Un incendie meurtrier a ravagé, dans la nuit de dimanche à lundi, une habitation de la commune de Nzinda, à Kikwit. Deux enfants d’une même famille ont perdu la vie dans les flammes, tandis que leur mère et un autre enfant ont été grièvement blessés.
Selon les témoignages recueillis sur place, le feu est parti du salon alors que les enfants, âgés de 7 et 5 ans, suivaient la télévision. Le court-circuit serait lié à une installation électrique alimentée par un groupe électrogène. Pris de court par la rapidité des flammes, les parents n’ont pas pu sauver leurs enfants. Les voisins, alertés par les cris, ont réussi à extraire les survivants de la maison déjà embrasée.
Les deux blessés reçoivent actuellement des soins intensifs dans une structure hospitalière de la ville. Quant aux corps des enfants, ils ont été inhumés quelques heures après le drame. D’après l’autorité communale, les victimes étaient méconnaissables tant elles ont été calcinées, seuls leurs visages restant identifiables.

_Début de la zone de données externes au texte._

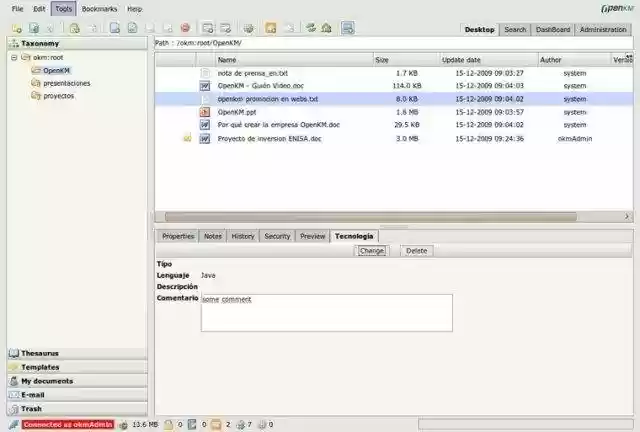Switch to the Security tab
Image resolution: width=640 pixels, height=432 pixels.
(x=277, y=236)
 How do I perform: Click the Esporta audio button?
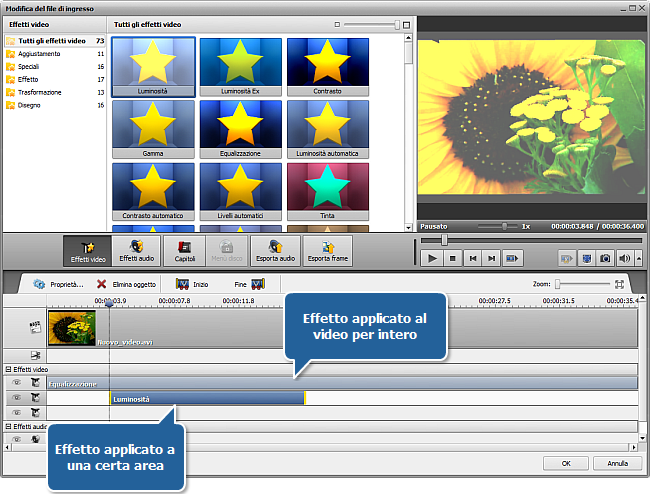pyautogui.click(x=274, y=250)
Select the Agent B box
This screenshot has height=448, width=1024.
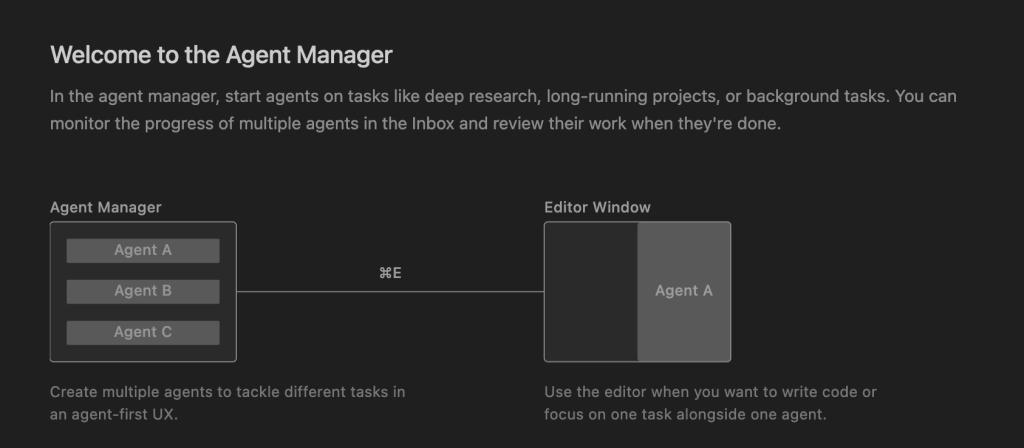[142, 291]
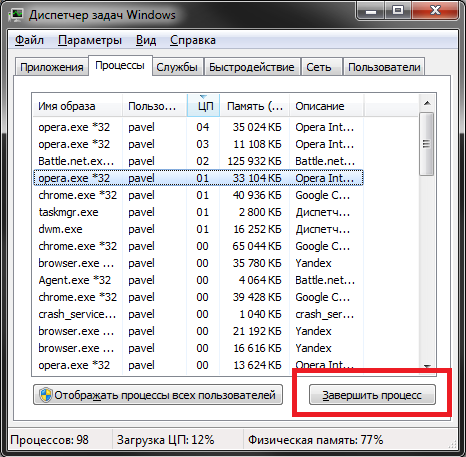466x457 pixels.
Task: Sort by ЦП column header
Action: tap(203, 106)
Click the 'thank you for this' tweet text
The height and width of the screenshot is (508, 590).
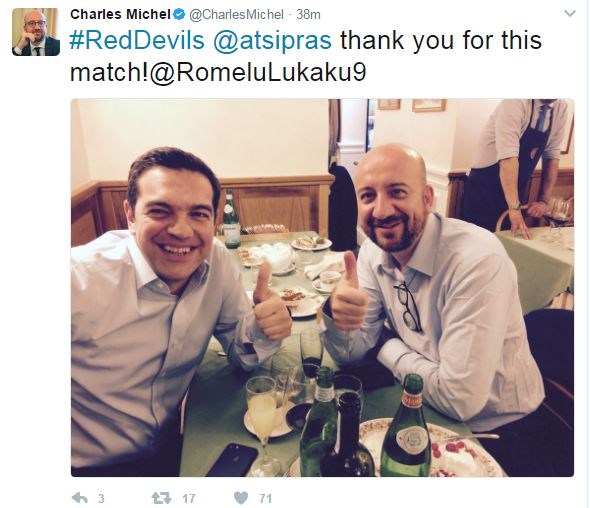point(441,40)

Ce drame relance le débat sur la sécurité des branchements électriques à Kikwit. Dans plusieurs quartiers, les ménages dépendent de groupes électrogènes privés pour s’alimenter en électricité. Ces opérateurs locaux proposent un système d’abonnement quotidien avoisinant 2 000 francs congolais. Une solution coûteuse et risquée, qui multiplie les incidents liés aux installations précaires.